Joyz: I would love to read your book. Thanks for the offer. It must be a well read book with great meaning to you. I will email you.
Thanks again to each of you for your support and in sharing your experiences. I'll update after surgery Tuesday. I really do appreciate all your kind words and support.
posted on October 14, 2000 09:51:32 PM new
ktsclutter - My hopes are with you. Unfortunately (or fortunately), I have no experience with this particular type of cancer so I really can't give you any specific advice.
The one thing I would suggest is to keep searching for more information on the internet. It's truly amazing what is out there. My mother has CLL (chronic lymphocetic leukemia).
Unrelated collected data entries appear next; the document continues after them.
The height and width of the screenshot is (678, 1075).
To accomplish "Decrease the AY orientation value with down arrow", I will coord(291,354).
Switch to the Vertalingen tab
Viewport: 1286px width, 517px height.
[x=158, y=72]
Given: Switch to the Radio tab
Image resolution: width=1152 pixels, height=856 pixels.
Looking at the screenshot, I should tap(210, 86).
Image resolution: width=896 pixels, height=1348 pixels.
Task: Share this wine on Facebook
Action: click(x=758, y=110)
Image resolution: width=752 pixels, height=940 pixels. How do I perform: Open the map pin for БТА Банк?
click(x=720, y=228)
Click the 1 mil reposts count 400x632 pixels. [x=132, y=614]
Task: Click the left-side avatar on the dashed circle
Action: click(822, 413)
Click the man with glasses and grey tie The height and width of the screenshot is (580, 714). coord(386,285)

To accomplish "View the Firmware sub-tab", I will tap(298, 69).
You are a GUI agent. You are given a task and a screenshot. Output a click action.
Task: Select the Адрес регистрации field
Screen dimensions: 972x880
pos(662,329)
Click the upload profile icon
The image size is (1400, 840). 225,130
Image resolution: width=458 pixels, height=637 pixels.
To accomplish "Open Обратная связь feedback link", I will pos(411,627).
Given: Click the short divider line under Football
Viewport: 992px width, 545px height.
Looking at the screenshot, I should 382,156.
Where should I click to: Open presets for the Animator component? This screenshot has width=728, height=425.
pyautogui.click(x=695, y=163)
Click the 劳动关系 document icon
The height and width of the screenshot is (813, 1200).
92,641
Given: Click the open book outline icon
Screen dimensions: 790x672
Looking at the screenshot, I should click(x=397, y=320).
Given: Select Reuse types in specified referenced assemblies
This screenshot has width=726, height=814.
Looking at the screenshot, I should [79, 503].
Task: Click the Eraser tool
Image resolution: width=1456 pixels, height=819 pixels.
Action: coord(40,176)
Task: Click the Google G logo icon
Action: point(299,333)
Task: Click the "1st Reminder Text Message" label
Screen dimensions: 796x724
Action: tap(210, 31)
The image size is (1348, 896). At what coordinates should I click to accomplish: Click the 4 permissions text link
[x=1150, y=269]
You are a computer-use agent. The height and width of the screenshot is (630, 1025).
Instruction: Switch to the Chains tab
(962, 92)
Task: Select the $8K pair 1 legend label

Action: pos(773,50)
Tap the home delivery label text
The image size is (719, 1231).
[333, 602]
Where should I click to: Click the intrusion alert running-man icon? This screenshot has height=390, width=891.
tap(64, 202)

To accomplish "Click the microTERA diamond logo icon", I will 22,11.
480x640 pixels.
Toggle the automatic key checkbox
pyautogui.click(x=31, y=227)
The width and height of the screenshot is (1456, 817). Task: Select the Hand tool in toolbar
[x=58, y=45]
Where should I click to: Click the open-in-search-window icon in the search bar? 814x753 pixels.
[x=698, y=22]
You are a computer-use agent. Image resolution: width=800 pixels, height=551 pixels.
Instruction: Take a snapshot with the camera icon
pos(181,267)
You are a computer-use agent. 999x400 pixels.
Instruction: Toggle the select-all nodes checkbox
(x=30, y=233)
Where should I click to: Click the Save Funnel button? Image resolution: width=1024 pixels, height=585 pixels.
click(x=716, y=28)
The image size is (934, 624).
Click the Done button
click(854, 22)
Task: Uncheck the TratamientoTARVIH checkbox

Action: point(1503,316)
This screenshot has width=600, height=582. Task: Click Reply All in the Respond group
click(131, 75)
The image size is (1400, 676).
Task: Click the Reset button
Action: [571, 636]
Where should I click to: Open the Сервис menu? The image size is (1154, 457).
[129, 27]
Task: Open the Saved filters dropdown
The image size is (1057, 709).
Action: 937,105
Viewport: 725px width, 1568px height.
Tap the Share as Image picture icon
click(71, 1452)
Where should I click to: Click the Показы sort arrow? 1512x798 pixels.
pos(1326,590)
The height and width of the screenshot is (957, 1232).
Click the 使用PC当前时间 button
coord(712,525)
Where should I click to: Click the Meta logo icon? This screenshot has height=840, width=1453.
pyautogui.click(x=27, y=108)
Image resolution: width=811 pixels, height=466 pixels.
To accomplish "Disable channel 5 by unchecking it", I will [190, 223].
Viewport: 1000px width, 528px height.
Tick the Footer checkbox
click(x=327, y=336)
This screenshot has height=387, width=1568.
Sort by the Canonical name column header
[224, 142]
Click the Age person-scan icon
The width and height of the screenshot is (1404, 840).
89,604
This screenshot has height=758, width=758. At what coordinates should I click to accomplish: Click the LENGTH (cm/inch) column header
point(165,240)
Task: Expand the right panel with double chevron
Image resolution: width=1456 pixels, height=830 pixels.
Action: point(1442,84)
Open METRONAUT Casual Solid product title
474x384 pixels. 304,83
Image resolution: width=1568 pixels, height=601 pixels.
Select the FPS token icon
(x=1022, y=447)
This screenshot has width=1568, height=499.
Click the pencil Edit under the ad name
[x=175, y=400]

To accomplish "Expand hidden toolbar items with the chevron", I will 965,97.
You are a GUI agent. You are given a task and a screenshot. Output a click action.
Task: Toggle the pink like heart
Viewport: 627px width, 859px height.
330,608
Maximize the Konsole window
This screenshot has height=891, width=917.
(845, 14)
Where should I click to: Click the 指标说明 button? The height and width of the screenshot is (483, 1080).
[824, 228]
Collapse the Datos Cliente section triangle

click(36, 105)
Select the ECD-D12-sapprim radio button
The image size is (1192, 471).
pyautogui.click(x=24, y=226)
I did quite a bit of research and found that a bone marrow transplant is now being used as a treatment. It's rather drastic (bone marrow transplants are difficult and expensive) but it *cures* CLL - not merely treats it. Why do I tell you about this? Because her oncologist (the best in town) told her that a bone marrow transplant doesn't work. I had to print out research papers from M.D. Anderson (big hospital in Texas) before he would admit that he was wrong. (Actually, he was grateful - said he hadn't heard about it.)
Anyway, doctors don't know everything. Do your own research. And don't give up hope.
posted on October 15, 2000 12:38:34 AM new
I feel for you, my brother was diagnosed last year with an Oligodendroglioma (brain cancer), it is a very rare form of cancer and almost nothing is known about it. I found a lot of information on it via the internet. My brother has one of the nest surgeons in the country, make sure you have a Doctor you trust and who gives you all the information you need. My brother's doctor let us know everything that was going on and is holding out hope when there really is none. I will see if I can find some of those cancer links. Check out webmd.com they may have something. Heather
posted on October 17, 2000 11:23:14 AM new
kts...sending you positive vibes for your hubby's surgery today. Oh, and a few prayers, too. They couldn't hurt.
I'm awaiting on word whether a young leukemia patient will have a favorable reaction to platelets that I donated for her last Friday. She'll be getting them today and if all goes well, I'll be donating them about every 2 weeks or as she needs them.
Regardless of the outcome today, please find a local cancer support group that you can participate in. There is a tremendous strength that comes from being with people who know exactly what you are going through.
Good Luck!
*********************
That's Flunky Gerbiltush to you!
posted on October 17, 2000 08:47:57 PM new
KTS - Sending my prayers and heaing thoughts for your hubby tonight, and you as well, and hoping you got some good news today.